Fragmento del texto –
....
En plena crisis del coronavirus, a día 14 de abril de 2020, no es posible abstraerse del apartado sanitario: ahí claman las tétricas voces de los miles de muertos y de los contagiados, y esto sabiendo que los datos oficiales están tirados a la baja en extremo. Pero además, ya es hora de que admitamos que convivimos con un protagonista claro: el miedo.
La gente tiene miedo de salir a la calle, de contagiarse, de besarse, de llevarse las manos a la cara… Se ha instaurado la desconfianza hacia todo aquello que se nos acerque a menos de dos metros. Se han dado casos de domicilios de sanitarios señalados por sus propios vecinos, que conocen su profesión y temen que desde el hospital ese día se les cuele el virus en sus viviendas.
....
Tareas y ejercicios –
a - Transcribe sin cambios el pasaje del texto sobre el miedo en la crisis del coronavirus que empieza con las palabras "En plena crisis" y termina con "en sus viviendas.".
b - Escribe la continuación del texto sobre el miedo en la crisis del coronavirus a partir de su última frase.
Los registros son un material independiente del texto.

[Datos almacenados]
....
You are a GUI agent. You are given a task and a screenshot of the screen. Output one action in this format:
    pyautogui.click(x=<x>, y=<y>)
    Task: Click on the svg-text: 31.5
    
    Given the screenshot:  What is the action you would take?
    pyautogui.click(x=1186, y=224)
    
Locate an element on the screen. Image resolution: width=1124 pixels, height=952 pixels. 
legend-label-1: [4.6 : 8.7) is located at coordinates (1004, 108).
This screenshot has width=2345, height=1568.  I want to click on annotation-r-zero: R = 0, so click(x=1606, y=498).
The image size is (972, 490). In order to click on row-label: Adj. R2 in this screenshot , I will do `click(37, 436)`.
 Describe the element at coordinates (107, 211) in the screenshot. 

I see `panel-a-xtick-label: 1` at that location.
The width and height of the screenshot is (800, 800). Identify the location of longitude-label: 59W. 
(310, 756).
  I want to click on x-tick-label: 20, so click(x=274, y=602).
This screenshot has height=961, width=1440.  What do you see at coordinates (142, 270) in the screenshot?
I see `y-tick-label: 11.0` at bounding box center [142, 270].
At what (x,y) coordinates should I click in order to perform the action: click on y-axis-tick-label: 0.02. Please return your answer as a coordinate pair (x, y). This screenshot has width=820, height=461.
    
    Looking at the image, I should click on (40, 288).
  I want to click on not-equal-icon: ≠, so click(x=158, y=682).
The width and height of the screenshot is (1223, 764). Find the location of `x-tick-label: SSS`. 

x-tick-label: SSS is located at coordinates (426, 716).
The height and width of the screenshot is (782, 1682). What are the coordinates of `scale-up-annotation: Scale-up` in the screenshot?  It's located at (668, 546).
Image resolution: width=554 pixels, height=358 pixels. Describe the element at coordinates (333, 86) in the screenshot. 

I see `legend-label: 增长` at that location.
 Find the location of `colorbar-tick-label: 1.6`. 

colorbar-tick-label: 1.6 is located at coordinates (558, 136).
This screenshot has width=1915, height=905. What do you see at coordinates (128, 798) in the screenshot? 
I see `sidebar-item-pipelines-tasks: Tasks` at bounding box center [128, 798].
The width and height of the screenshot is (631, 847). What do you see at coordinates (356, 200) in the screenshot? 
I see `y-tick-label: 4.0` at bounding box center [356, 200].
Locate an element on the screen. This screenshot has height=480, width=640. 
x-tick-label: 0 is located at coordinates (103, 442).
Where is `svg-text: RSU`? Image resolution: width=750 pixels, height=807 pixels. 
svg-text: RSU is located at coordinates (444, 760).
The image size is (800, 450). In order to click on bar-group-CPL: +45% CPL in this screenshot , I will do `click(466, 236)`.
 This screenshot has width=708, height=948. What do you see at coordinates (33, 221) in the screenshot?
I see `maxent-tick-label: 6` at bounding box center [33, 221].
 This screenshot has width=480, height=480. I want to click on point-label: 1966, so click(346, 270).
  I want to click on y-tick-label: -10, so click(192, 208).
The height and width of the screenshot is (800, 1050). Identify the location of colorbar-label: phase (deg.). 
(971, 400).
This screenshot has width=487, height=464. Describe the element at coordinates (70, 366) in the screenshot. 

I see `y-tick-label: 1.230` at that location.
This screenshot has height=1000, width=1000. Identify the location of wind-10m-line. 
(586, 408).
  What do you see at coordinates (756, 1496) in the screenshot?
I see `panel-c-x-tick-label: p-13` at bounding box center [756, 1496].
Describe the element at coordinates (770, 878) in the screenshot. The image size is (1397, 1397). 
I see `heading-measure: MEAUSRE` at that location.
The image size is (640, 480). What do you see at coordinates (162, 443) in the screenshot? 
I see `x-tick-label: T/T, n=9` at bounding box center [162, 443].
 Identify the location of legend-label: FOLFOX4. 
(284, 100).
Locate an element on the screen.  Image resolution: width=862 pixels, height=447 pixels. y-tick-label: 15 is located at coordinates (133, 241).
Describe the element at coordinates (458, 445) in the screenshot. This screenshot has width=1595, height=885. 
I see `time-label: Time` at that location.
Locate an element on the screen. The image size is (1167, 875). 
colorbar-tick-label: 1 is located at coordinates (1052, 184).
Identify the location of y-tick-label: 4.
....
Soluciones –
a -
En plena crisis del coronavirus, a día 14 de abril de 2020, no es posible abstraerse del apartado sanitario: ahí claman las tétricas voces de los miles de muertos y de los contagiados, y esto sabiendo que los datos oficiales están tirados a la baja en extremo. Pero además, ya es hora de que admitamos que convivimos con un protagonista claro: el miedo.
La gente tiene miedo de salir a la calle, de contagiarse, de besarse, de llevarse las manos a la cara… Se ha instaurado la desconfianza hacia todo aquello que se nos acerque a menos de dos metros. Se han dado casos de domicilios de sanitarios señalados por sus propios vecinos, que conocen su profesión y temen que desde el hospital ese día se les cuele el virus en sus viviendas.

b -
Si se mira hacia el futuro, y recordemos que el futuro empieza dentro de apenas un segundo, hay miedo a perder el trabajo, a los recortes de sueldos, a no poder seguir con el negocio abierto, a que se esfumen todos los clientes, a tener que malvender lo que tanto trabajo ha costado ganar, a la pobreza, a que los del banco digan que no puedes sacar más dinero o que directamente se confisquen tus ahorros y te digan que tenías, pero ya no tienes.
Los gobernantes actúan temerosos. En España, en concreto, corren como pollos sin cabeza dando bandazos, tomando decisiones contradictorias, tarde y mal. Ni saben lo que hicieron, ni lo que están haciendo, ni mucho menos lo que harán dentro de un par de días. Pero ya dan signos evidentes de andar preocupados por su propio destino personal, visto que el colectivo les ha excedido, y no me extrañaría que los propios capitostes andasen negociando una salida por la puerta de atrás para quitarse del medio y ponerse a salvo del tsunami de querellas que ya les empieza a llegar exigiendo responsabilidad penal por los actos de los dos últimos meses, desde enero de 2020, momento en el que parece que ya sabían lo que se avecinaba.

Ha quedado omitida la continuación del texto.